Document segment:
Moriori petitioned the New Zealand Government from the 1850s for recognition of their status as the indigenous population of the islands and for restoration of their lands. The release of Moriori from slavery in 1863 occurred via a proclamation by the resident magistrate of the Chatham Islands.

In 1870, a Native Land Court was established to adjudicate competing land claims; by this time most Māori had returned to Taranaki. The court ruled in favour of the Māori, awarding them 97% of the land. The judge ruled that since the Moriori had been conquered by Māori they did not have ownership rights of the land.

== In modern times ==
The last individual of sole-Moriori ancestry, Tommy Solomon, died in 1933, though there remain just under a thousand people who identify as Moriori.

Moriori culture underwent a revival beginning with a 1980 documentary, which corrected lingering myths about Moriori. These myths include the claim that Moriori were extinct and that Moriori inhabited mainland New Zealand before Māori.

Records shown:
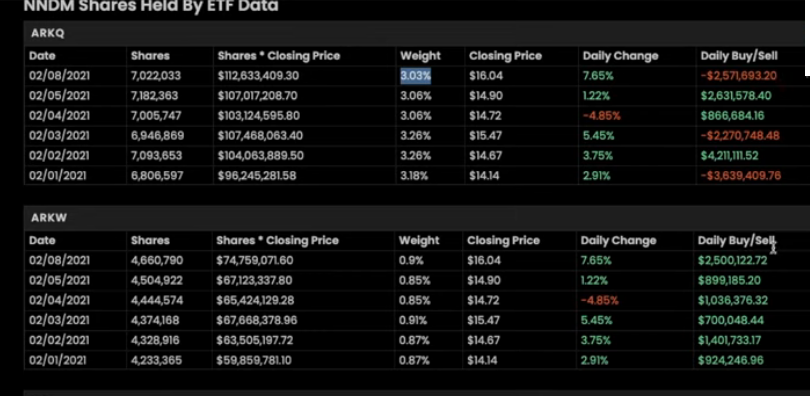This screenshot has width=810, height=396.
Task: Click the ARKQ Shares column header
Action: pyautogui.click(x=150, y=56)
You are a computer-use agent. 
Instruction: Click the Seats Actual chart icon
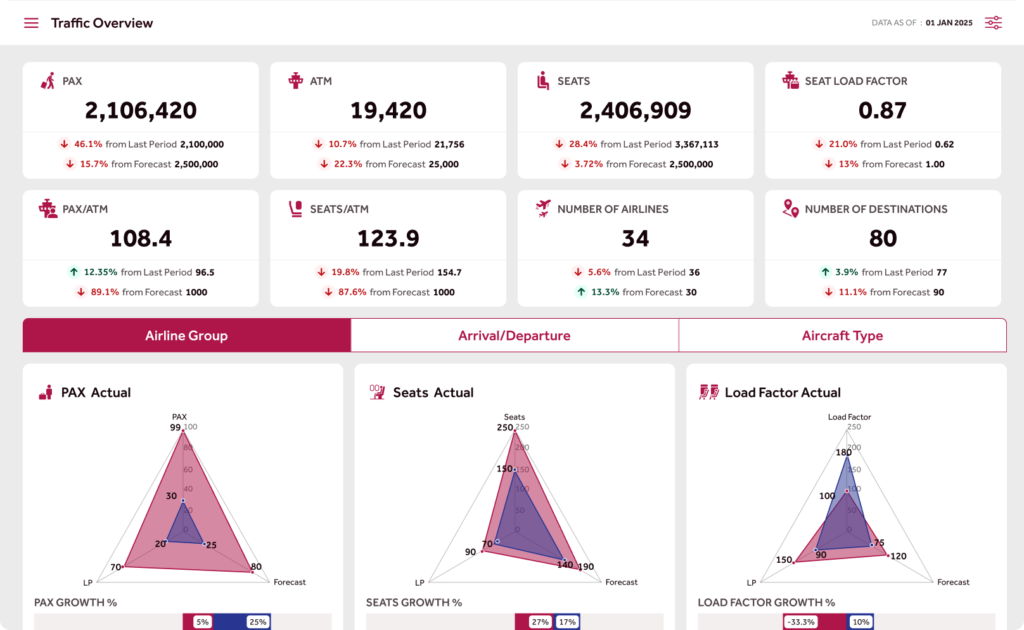click(378, 393)
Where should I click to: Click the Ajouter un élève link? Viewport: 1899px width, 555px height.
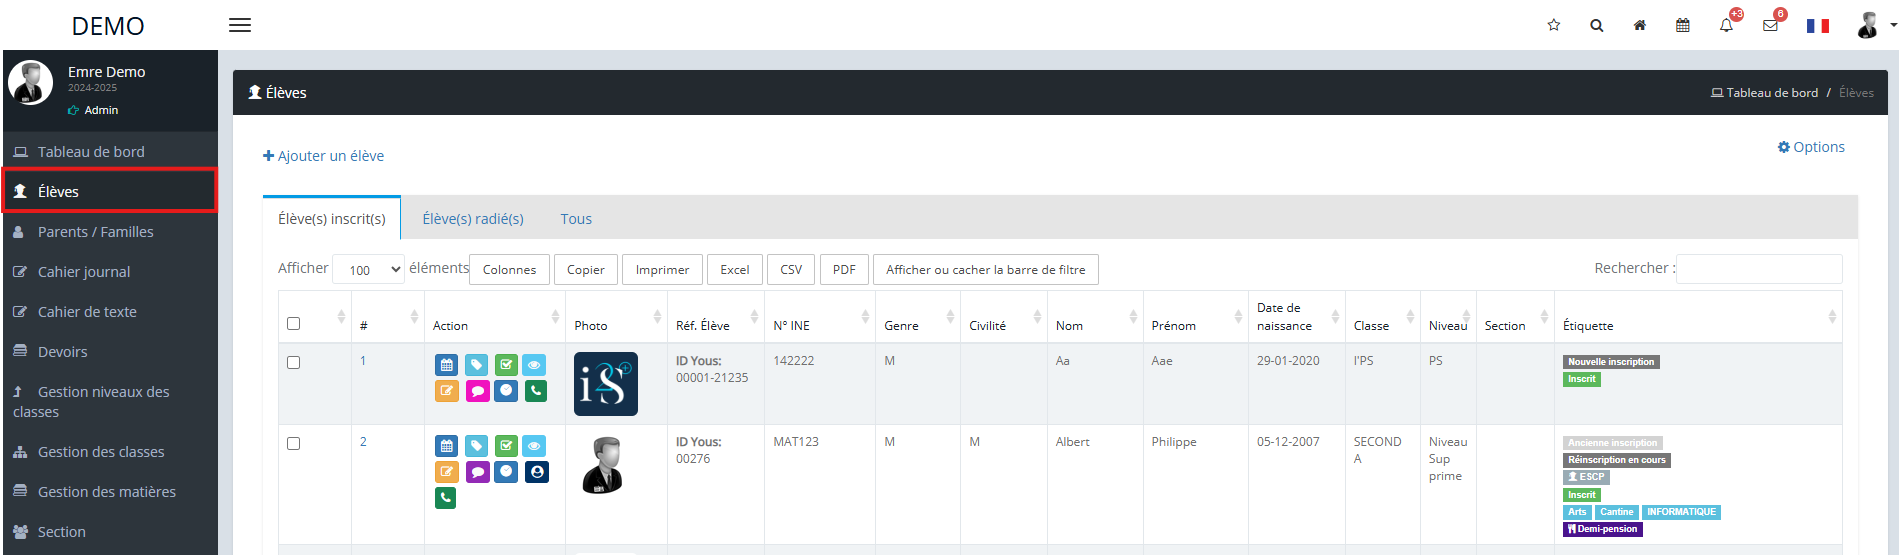pos(323,156)
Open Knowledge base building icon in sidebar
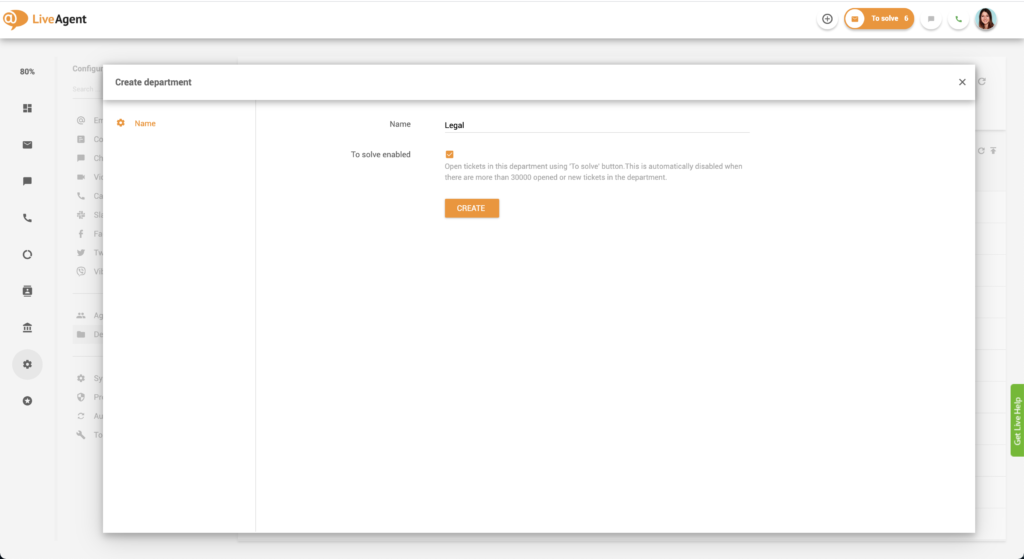The width and height of the screenshot is (1024, 559). (27, 328)

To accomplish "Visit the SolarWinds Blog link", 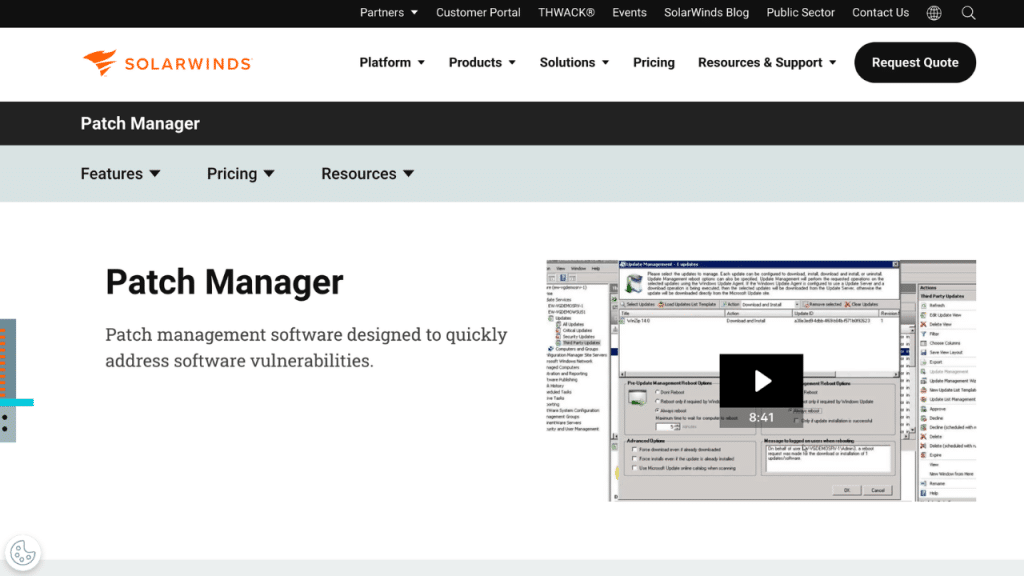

Brief 1: List every year or decade named in the text on the Moriori, in the order they appear.
Brief 2: Pick up the text on the Moriori right after its last sentence and write the next part.
None of the rows are needed here.

Result 1: 1850s, 1863, 1870, 1933, 1980

Result 2:
Waitangi Tribunal hearings began in 1994 for recognition of the continued identity of Moriori as the original inhabitants of the Chatham Islands and compensation. The tribunal's report, released in 2001, agreed with Moriori claims. In 2020 a treaty settlement, including an agreed account of history, a transfer of lands significant to Moriori, and $18 million in compensation, passed in Parliament.

The first Moriori marae on Chatham Island, Kōpinga Marae, was opened in 2005. A central pou (post) in the building displays the names of over 1,500 ancestors alive in 1835, compiled by Moriori elders in 1862 and sent to Governor George Grey.